> _What to do_
Note each line in the data holding the string "plus" and report it.

BEGIN Information given

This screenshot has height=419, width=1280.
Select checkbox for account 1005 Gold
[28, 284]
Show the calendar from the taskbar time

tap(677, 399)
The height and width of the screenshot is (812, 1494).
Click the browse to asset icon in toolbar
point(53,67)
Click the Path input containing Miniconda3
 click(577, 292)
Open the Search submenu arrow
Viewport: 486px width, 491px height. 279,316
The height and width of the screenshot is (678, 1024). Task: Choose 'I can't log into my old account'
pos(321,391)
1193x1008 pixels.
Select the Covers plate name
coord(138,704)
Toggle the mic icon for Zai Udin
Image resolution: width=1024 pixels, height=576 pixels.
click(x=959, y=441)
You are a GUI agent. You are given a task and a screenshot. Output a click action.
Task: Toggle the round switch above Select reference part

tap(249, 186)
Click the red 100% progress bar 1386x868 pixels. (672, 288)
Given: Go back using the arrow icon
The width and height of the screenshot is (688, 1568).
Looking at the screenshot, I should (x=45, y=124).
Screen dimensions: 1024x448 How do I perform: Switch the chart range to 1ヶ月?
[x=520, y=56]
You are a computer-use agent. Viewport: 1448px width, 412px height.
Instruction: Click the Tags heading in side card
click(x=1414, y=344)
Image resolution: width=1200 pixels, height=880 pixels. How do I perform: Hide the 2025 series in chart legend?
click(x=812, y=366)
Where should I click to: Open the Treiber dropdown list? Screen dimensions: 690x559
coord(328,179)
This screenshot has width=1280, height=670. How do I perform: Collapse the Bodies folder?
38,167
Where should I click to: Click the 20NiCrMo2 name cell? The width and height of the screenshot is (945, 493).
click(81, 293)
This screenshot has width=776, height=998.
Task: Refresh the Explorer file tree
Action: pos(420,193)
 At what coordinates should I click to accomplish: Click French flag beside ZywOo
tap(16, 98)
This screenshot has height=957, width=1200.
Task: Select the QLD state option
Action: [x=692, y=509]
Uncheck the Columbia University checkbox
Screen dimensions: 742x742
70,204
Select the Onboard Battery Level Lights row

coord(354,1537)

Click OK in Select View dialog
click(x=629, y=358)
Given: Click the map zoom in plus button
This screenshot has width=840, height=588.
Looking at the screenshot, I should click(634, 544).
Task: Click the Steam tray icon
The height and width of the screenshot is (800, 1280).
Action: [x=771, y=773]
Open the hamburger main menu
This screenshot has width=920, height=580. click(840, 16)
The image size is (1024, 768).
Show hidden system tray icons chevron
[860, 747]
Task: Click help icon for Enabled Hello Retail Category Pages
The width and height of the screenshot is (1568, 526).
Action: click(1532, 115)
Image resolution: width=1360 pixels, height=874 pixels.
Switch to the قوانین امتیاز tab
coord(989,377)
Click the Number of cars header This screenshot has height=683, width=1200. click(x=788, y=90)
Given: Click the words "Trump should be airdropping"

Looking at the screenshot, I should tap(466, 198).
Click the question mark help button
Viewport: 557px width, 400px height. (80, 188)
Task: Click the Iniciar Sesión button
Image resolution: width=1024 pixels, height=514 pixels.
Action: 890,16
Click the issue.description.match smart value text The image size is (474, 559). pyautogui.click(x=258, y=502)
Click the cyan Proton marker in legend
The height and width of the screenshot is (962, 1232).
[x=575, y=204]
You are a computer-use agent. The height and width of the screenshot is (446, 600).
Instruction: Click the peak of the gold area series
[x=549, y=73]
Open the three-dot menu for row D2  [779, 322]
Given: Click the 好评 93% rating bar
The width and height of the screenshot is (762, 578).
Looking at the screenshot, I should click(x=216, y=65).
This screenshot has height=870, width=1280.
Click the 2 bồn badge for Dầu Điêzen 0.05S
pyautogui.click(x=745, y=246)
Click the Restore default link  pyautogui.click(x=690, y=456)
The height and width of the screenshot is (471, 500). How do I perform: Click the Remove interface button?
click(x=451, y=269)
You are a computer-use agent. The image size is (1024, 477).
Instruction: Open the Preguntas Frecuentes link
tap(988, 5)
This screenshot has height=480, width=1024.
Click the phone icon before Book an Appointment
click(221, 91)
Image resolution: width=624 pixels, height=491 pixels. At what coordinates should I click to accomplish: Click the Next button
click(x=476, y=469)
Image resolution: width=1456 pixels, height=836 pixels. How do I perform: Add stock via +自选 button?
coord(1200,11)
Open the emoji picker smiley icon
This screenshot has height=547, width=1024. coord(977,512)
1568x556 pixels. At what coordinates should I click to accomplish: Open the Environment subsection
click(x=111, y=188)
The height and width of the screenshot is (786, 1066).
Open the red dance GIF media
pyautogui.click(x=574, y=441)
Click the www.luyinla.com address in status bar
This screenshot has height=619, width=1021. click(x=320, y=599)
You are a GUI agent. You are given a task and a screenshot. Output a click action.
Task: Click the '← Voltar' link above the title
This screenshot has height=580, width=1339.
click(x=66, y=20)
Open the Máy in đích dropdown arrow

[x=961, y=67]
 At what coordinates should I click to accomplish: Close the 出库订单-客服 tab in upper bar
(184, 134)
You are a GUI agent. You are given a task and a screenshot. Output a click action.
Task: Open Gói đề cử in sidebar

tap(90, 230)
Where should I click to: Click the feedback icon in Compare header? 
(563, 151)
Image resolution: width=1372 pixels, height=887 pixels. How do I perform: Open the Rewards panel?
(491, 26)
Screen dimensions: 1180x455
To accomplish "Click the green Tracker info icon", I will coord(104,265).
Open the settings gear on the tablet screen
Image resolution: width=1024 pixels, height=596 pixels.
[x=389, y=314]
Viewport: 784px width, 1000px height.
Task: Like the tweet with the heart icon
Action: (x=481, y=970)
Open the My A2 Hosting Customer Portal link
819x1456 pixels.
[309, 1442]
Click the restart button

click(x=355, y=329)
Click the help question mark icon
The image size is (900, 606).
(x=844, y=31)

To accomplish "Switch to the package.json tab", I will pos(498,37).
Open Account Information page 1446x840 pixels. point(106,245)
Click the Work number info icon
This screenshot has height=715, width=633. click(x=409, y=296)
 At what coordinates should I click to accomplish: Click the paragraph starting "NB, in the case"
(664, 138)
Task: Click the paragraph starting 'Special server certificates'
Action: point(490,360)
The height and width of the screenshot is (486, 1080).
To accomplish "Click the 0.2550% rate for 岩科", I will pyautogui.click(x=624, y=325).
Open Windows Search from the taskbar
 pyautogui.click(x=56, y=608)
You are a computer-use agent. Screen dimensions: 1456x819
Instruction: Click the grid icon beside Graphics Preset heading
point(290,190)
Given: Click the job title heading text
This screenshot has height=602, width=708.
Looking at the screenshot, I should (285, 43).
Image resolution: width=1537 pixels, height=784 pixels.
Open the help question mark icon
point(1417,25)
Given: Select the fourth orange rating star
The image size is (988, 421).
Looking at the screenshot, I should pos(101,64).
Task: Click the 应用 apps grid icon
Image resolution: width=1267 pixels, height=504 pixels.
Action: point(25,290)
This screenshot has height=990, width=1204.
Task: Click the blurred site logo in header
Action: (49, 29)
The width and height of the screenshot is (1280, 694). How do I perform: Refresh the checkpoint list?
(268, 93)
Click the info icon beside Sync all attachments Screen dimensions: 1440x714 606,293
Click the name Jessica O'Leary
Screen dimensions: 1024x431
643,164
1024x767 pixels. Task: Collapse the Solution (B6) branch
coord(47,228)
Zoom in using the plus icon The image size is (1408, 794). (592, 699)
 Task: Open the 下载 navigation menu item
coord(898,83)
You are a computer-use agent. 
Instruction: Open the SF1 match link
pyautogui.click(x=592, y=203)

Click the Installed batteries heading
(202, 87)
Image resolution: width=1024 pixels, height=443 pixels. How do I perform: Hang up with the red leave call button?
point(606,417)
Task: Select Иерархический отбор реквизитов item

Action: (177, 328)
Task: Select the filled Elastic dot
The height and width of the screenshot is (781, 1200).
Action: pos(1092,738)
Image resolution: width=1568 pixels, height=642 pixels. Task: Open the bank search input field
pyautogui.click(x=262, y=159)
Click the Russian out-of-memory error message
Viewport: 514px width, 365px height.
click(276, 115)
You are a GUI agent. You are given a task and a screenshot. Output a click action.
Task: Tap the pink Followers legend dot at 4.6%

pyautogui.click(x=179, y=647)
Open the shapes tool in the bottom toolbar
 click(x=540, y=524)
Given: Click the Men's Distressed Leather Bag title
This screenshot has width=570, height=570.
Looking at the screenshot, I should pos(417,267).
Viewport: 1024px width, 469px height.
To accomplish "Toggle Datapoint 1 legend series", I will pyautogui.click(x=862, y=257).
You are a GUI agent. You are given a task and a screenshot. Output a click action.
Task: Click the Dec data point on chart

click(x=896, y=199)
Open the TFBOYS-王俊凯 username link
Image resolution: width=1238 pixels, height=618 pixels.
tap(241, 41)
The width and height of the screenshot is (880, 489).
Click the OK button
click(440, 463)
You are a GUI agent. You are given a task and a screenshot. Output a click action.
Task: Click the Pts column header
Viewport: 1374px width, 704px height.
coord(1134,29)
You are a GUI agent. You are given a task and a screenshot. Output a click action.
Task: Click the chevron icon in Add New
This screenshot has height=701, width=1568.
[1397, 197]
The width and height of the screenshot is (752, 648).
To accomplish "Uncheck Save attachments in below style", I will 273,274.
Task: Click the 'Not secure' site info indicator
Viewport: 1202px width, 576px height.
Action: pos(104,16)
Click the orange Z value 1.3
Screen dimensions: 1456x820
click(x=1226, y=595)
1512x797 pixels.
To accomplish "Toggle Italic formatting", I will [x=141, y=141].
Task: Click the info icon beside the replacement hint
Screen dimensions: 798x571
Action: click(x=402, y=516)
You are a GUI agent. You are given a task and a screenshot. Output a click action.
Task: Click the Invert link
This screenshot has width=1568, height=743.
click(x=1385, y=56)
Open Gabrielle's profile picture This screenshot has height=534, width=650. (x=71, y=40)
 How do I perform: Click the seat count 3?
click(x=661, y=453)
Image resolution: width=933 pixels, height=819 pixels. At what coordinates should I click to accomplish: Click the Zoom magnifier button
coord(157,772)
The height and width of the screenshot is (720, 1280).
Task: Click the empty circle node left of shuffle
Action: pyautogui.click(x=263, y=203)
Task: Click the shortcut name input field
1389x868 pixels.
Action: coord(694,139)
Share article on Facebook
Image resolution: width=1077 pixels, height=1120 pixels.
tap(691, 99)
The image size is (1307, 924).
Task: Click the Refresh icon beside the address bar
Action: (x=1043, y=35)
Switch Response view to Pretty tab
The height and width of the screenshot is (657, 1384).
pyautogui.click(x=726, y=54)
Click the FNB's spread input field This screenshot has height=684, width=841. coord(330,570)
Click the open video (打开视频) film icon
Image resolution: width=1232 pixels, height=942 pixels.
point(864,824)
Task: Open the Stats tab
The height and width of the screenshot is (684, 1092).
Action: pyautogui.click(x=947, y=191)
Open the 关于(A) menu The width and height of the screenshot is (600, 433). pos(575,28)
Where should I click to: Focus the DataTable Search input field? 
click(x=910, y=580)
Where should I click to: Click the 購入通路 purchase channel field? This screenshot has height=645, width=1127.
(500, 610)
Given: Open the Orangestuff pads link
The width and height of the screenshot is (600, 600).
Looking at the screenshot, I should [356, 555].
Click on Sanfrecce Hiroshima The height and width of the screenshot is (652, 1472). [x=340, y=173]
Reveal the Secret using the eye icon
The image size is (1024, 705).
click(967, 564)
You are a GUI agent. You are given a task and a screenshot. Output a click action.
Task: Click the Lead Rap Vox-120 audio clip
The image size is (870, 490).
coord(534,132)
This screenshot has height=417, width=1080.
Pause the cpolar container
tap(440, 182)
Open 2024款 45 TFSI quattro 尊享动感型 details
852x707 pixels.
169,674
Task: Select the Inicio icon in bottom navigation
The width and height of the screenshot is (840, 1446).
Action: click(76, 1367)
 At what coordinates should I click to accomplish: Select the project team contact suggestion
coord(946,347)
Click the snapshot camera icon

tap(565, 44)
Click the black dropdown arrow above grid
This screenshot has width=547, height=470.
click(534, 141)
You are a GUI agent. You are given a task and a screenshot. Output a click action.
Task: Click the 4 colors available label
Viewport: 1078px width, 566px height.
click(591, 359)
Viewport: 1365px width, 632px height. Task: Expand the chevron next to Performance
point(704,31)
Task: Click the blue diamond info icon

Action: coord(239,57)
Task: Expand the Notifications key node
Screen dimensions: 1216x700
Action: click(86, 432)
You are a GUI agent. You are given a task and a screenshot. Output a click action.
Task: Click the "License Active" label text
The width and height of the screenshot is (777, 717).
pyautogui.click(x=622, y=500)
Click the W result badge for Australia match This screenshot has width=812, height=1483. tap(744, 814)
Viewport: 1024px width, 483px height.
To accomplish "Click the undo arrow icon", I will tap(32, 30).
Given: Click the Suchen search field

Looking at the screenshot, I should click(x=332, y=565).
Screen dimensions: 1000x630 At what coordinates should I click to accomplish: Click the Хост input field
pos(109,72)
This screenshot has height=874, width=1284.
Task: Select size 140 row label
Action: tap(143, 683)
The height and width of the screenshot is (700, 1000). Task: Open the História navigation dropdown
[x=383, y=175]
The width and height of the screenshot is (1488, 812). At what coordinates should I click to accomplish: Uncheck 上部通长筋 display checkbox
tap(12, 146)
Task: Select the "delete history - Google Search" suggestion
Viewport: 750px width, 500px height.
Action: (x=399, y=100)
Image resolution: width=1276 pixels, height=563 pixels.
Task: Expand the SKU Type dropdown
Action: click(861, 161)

END Information given

> _Task response_
Given: Click the map zoom in plus button
Zoom in using the plus icon The image size is (1408, 794). (592, 699)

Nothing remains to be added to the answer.